ミステリ界の「トキワ荘」から飛び出した才人たち

 綾辻行人が大学院時代に執筆した「十角館の殺人」は、綾辻自身の学生時代を投影した小説でもある。綾辻が所属していた京都大学推理小説研究会には、1学年下に大谷大学文学部に通う小野不由美がいた。入会したばかりの小野は、綾辻とホラー映画の話題で盛り上がり、意気投合したそうだ。

 推理小説研究会時代に、綾辻と小野は「追悼の島」を共作しており、これが「十角館の殺人」の原型となった。メインとなるトリックは、小野のアイデアだと言われている。綾辻と小野は「十角館の殺人」が出版される前年の1986年に学生結婚しており、小野も作家デビューを果たし、今や「十二国記」などのファンタジー小説の大家となっている。

 もし、どちらかだけ売れっ子になっていたら、今年のアカデミー賞脚本賞受賞作『落下の解剖学』の作家夫婦のような悲劇が起きていたかもしれない。ふたりがおしどり夫婦で、出版界は幸運だった。ちなみに小野不由美原作、中村義洋監督の実話系ホラー映画『残穢 住んではいけない部屋』(2016)では、小松由美子(竹内結子)とその夫・直人(滝藤賢一)として描かれている。

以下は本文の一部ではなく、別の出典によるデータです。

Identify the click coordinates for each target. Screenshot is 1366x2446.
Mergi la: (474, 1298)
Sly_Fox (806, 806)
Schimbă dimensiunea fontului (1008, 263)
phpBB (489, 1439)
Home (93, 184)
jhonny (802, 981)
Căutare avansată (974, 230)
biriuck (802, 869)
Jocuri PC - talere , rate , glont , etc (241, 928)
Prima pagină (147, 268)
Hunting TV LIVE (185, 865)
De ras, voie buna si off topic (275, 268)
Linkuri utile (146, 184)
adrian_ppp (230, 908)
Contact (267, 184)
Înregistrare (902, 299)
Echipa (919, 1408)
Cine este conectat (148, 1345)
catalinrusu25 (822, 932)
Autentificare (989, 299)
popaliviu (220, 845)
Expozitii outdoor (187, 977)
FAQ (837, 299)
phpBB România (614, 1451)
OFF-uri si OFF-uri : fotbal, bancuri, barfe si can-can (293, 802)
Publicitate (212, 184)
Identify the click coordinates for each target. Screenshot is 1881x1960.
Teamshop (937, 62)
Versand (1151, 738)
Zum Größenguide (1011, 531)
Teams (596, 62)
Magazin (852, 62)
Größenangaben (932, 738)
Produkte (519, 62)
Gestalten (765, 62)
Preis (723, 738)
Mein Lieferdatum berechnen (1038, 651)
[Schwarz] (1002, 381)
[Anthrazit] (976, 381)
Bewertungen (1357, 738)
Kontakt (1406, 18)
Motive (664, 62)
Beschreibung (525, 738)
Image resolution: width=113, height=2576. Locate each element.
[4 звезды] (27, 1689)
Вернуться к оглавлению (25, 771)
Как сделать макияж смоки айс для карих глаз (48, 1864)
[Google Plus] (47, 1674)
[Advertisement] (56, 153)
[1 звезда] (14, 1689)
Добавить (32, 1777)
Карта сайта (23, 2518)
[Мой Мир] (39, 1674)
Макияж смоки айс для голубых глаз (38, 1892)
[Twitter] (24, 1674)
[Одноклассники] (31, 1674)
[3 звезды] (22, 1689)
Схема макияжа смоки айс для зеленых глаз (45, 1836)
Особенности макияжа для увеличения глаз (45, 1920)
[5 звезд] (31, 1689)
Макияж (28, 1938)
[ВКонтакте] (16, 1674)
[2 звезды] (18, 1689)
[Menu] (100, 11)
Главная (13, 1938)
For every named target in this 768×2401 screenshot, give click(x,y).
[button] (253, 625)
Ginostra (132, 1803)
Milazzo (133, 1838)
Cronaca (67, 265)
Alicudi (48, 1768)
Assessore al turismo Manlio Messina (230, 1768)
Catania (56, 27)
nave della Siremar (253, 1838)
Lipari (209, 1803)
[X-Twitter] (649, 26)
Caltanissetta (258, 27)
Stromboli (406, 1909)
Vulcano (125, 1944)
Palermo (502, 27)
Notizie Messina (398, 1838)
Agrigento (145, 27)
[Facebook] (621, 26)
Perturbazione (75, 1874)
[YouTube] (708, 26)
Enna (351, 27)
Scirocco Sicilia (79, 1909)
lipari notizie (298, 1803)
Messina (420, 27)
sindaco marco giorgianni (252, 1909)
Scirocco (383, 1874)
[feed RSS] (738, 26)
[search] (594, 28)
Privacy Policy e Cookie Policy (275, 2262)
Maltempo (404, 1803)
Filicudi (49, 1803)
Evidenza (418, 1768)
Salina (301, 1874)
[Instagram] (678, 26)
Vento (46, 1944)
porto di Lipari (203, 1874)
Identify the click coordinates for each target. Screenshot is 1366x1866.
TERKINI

 また、原作の「十角館の殺人」の舞台は大分となっている。綾辻は京都生まれであり、大分は小野の故郷。創作過程には、ふたりのラブロマンスも隠されているように思う。いつか、綾辻と小野が「十角館の殺人」の創作秘話を明かす日が楽しみだ。

 それにしても当時の京都大学推理小説研究会の顔ぶれがすごい。綾辻のデビューに続いて、後輩となる法月綸太郎、我孫子武丸、小野不由美らが次々と作家になっている。さながら当時の京都大学推理小説研究会の部室は、ミステリ界の「トキワ荘」状態だったようだ。

 古今東西の名作ミステリについて語り合うだけでなく、メンバーが創作した推理小説を掲載したサークル誌を定期的に発行し、学園祭で販売していた。また、メンバーが書き下ろした新作ミステリを朗読し、他のメンバーがメモを取りながら推理する「犯人当て」も開いていたという。このときのアイデアをもとにして、綾辻は短編集「どんどん橋、落ちた」を発表している。「どんどん橋、落ちた」には、“悩める自由業者”リンタローや“その愛犬”タケマルが登場する。学生時代の名残りを感じさせる、遊び心に満ちた一冊となっている。

 スポーツでも、一人が新記録を達成すると、次々とそれに続くアスリートたちが現れ、記録がみるみる更新されていくことになる。ブレイクスルーと呼ばれる瞬間だ。綾辻の「十角館の殺人」でのデビューこそ、ミステリ界にブレイクスルーを招いた瞬間だった。京都大学推理小説研究会のメンバーだけでなく、有栖川有栖、歌野昌午らも脚光を浴びることになった。また、綾辻らの活躍に刺激を受けた新世代の作家は、かなりの数になるだろう。